##### Document extract

You no longer have to glance forlornly at the packs of unwanted butter in the supermarket fridge while you decide between the 50 percent or 40 percent fat yellow margarine or “spread”, a word I suspect disguises any number of potential maladies.

You can now sally forth, head held high, and proudly pluck a 500g block of butter and plonk it into your shopping basket with a flourish and the smug grin of a Mr Bean trying to impress all the other shoppers. Because – if you read this (oh, and Time magazine) – you know something they might not.

When the thin-lipped woman with the sour expression sadly shifts a pack of tofu off the shelf into her shopping basket, and her eye catches your rash choice of butter over “better”, do not rise to her grimace of distaste. For it is you, and not she, who is in the know. You know that you can go home and cook with the best ingredient that ever graced a kitchen, the one ingredient other than salt that gives food so much flavour, just by being there. You know that you can melt it, clarify it, burn it and cream it, you can froth it and beat it, and always it will do so much more for a dish than its pale cousin, the hateful yellow margarine, the Jon Snow of spreads, which for so long has been in favour.

Out of the wings comes the butter, out of the sin bin, out of the dunce corner, butter with a get-out-of-jail-free card while yellow margarine gets a do-not-pass-go card. Out of the attic, out of the dusty old suitcase in the corner, out of the cellar comes butter, shaking off the years of neglect, shucking off the shackles of hate like a dignified dissident who has always known he was right, who made a stand, who stood his ground, and who knew that one day, this day, would come.

Because butter is healthy again. Butter always was healthy. Butter always was better for us than the yellow margarine which a friend of mine describes as “one carbon away from plastic”. And if you don’t believe me, believe Time magazine. Because butter is the face of Time magazine. Butter is the new cover boy. Butter is the chosen one.

##########

Problem statement: Return the part of the butter article between "Out of the wings" and "the chosen one.", inclusive, copied word for word.

##### Record excerpts

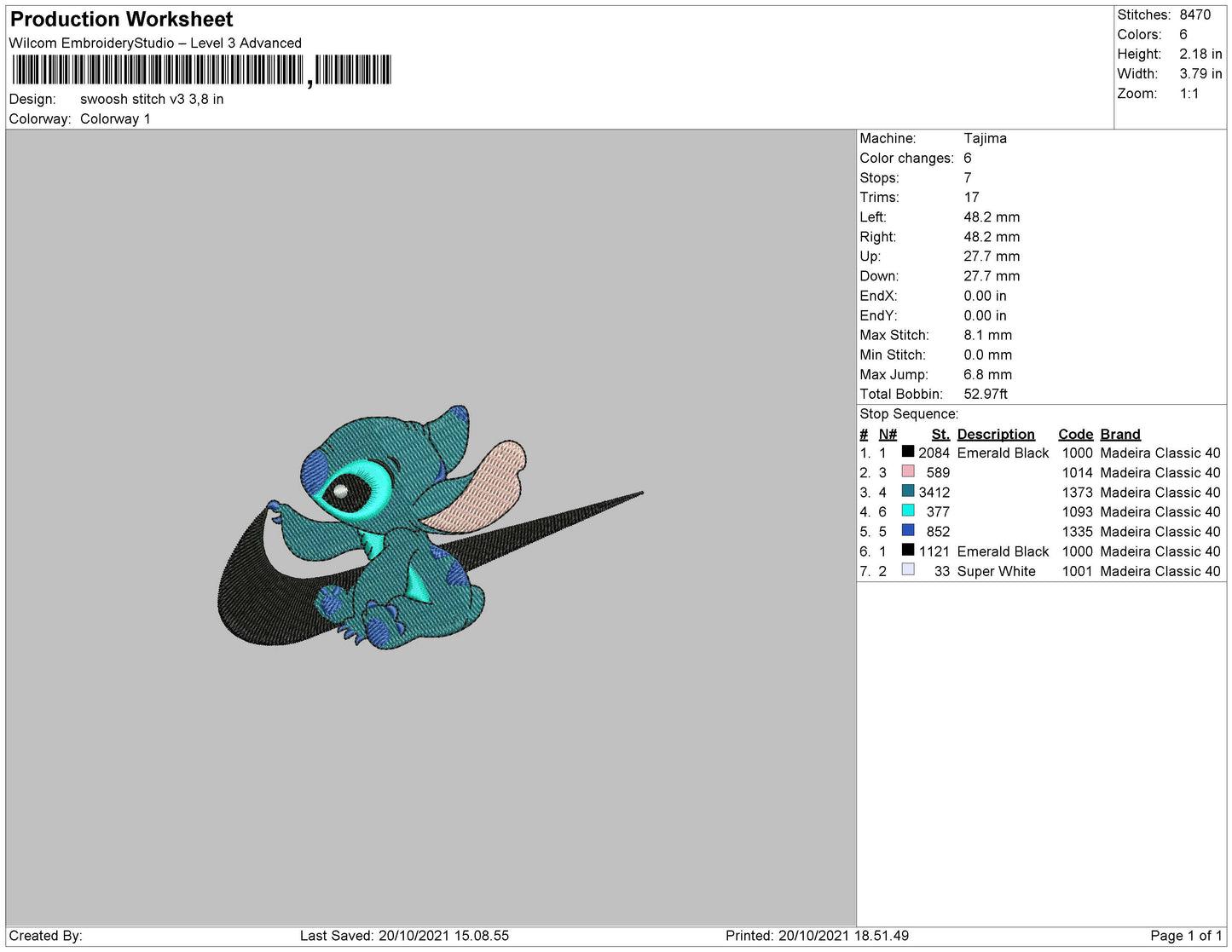Image resolution: width=1232 pixels, height=952 pixels.
Task: Pick the Super White color swatch
Action: [908, 569]
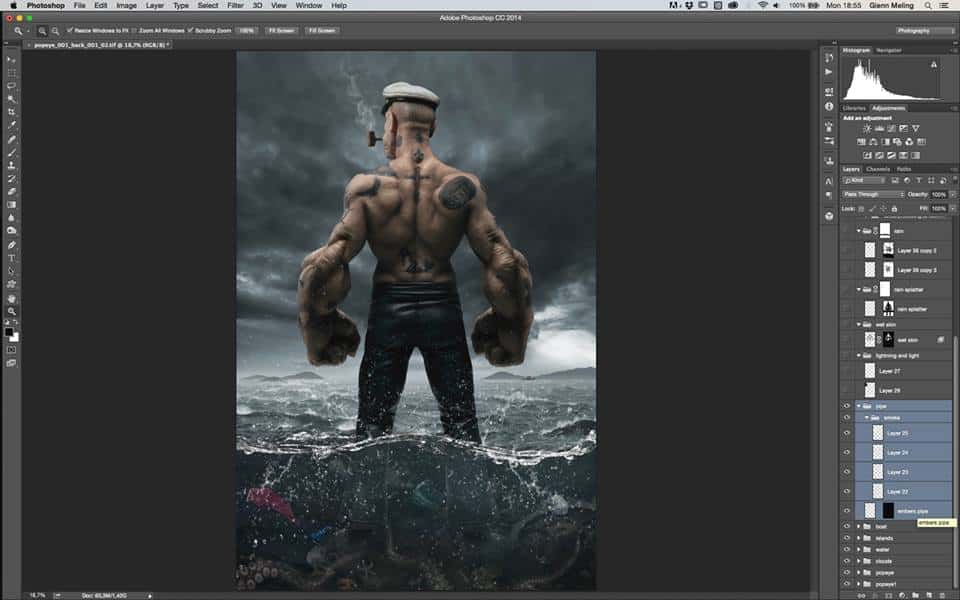Click the Fill Screen button
Image resolution: width=960 pixels, height=600 pixels.
coord(322,31)
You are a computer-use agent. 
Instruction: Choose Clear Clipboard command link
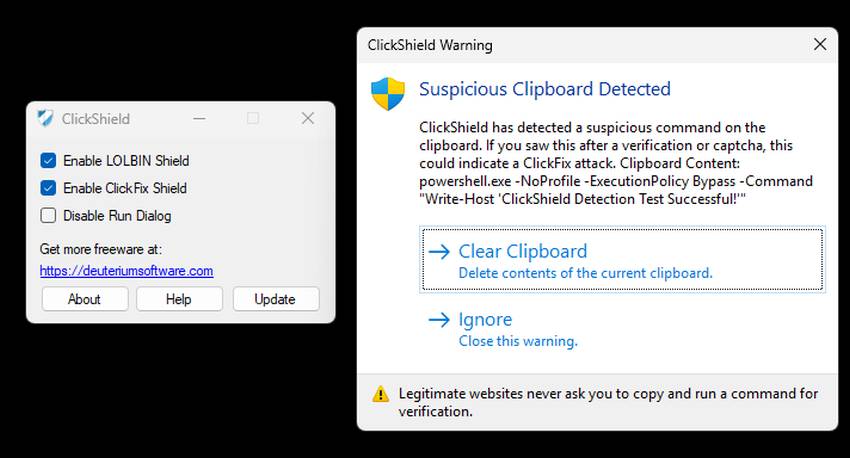pos(622,260)
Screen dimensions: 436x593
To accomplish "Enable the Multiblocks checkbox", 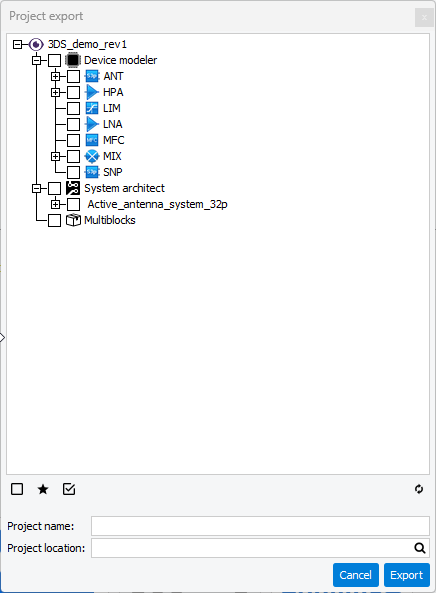I will [x=54, y=220].
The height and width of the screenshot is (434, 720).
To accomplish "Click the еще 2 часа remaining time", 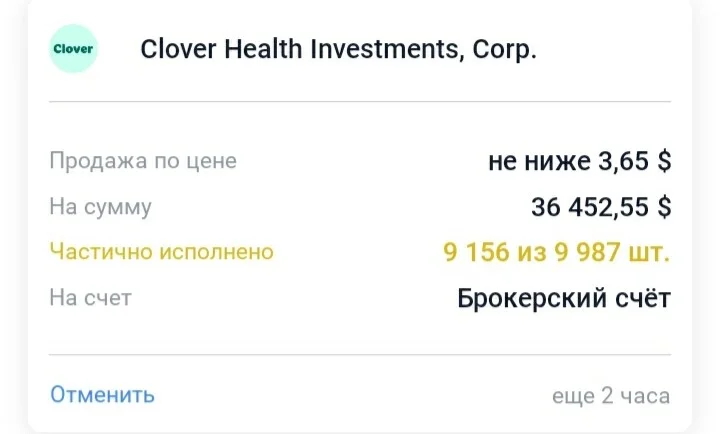I will [611, 395].
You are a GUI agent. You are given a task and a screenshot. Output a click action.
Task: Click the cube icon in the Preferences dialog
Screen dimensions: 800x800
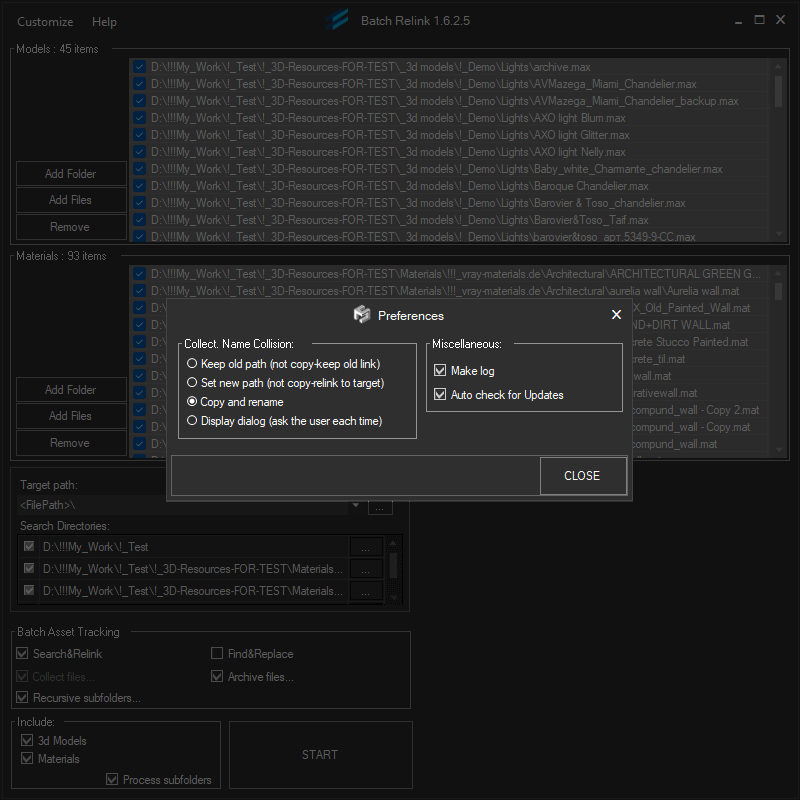click(x=362, y=314)
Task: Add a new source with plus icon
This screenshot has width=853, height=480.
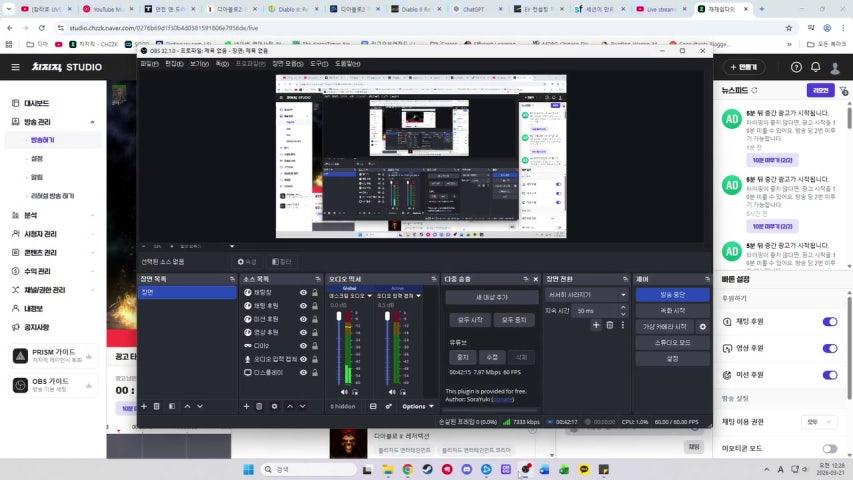Action: click(x=247, y=406)
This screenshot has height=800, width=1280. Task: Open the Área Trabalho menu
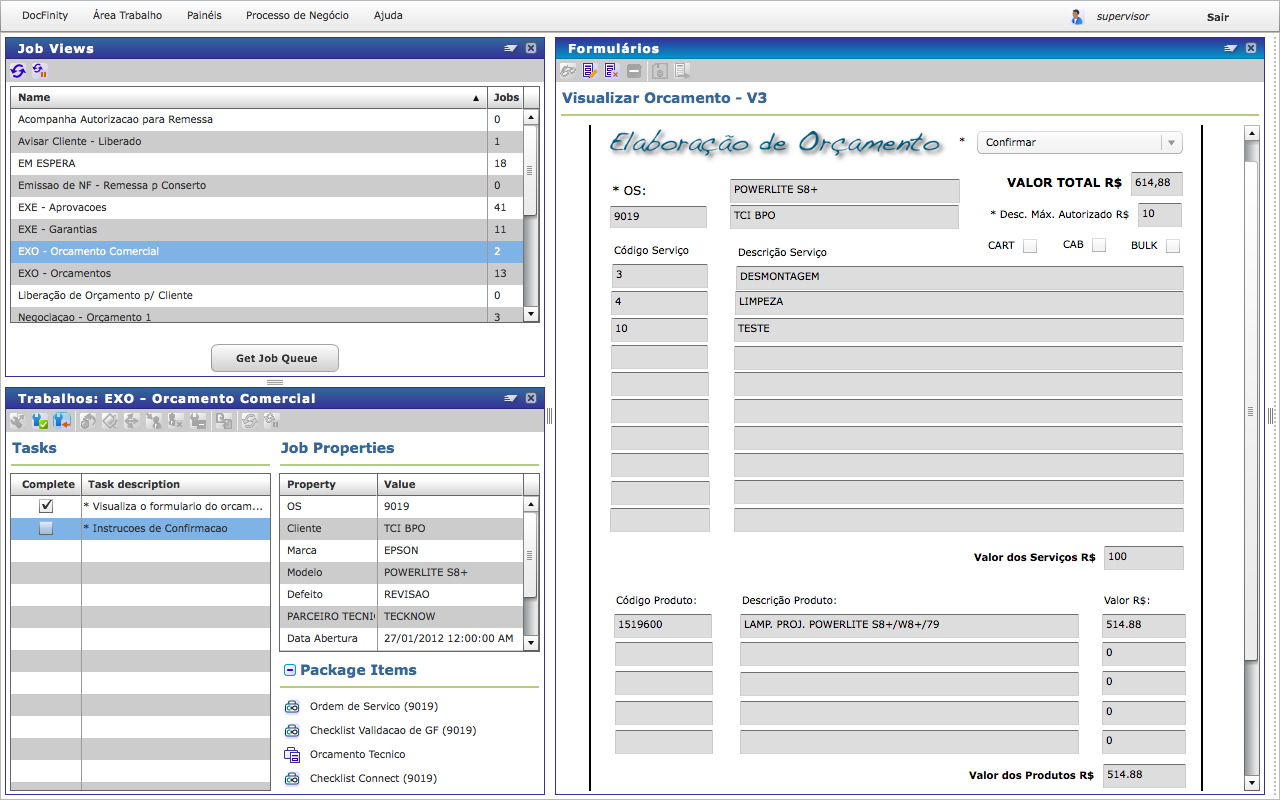point(127,16)
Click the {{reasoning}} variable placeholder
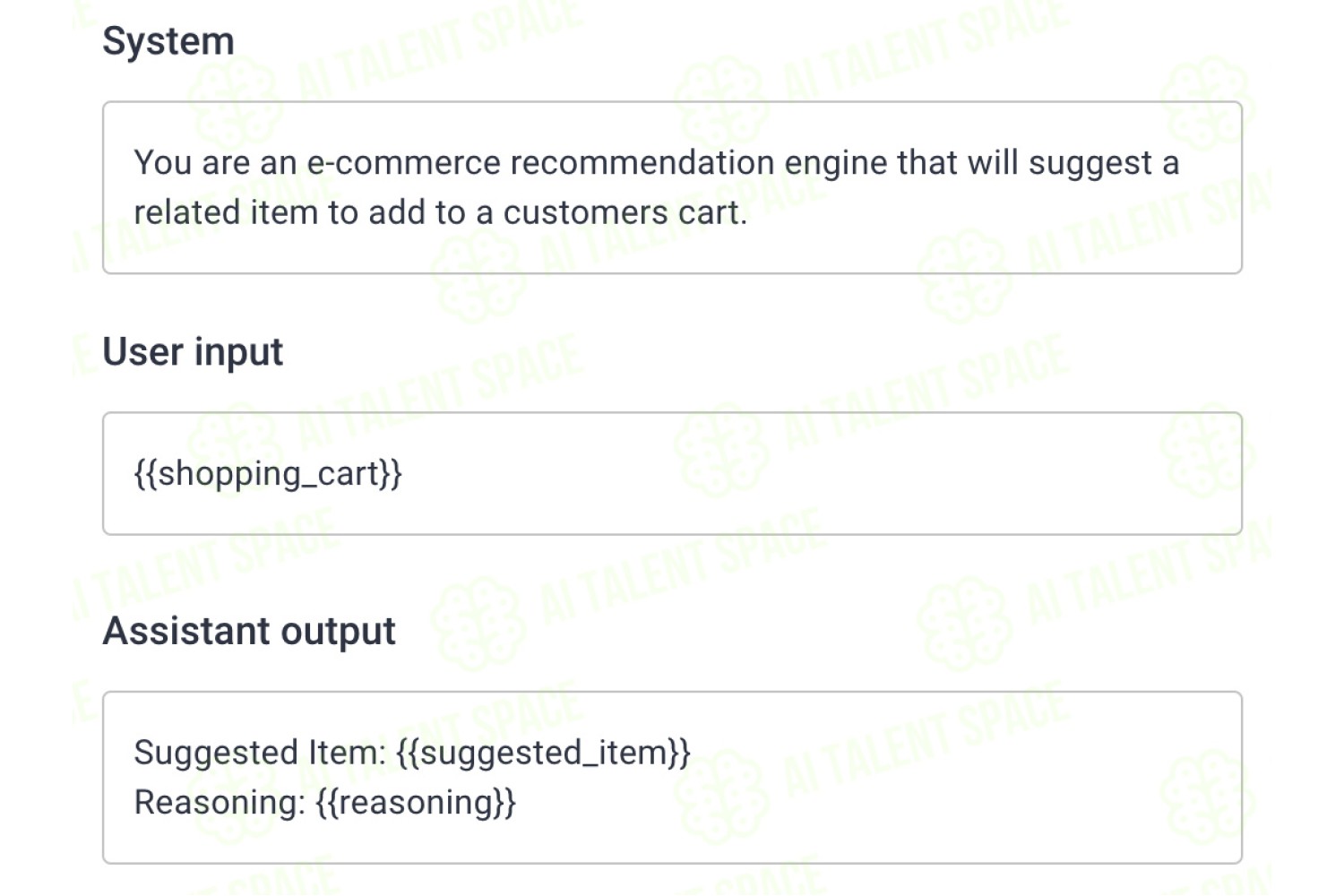The image size is (1344, 896). (x=416, y=803)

##########

Finished task:
Out of the wings comes the butter, out of the sin bin, out of the dunce corner, butter with a get-out-of-jail-free card while yellow margarine gets a do-not-pass-go card. Out of the attic, out of the dusty old suitcase in the corner, out of the cellar comes butter, shaking off the years of neglect, shucking off the shackles of hate like a dignified dissident who has always known he was right, who made a stand, who stood his ground, and who knew that one day, this day, would come.

Because butter is healthy again. Butter always was healthy. Butter always was better for us than the yellow margarine which a friend of mine describes as “one carbon away from plastic”. And if you don’t believe me, believe Time magazine. Because butter is the face of Time magazine. Butter is the new cover boy. Butter is the chosen one.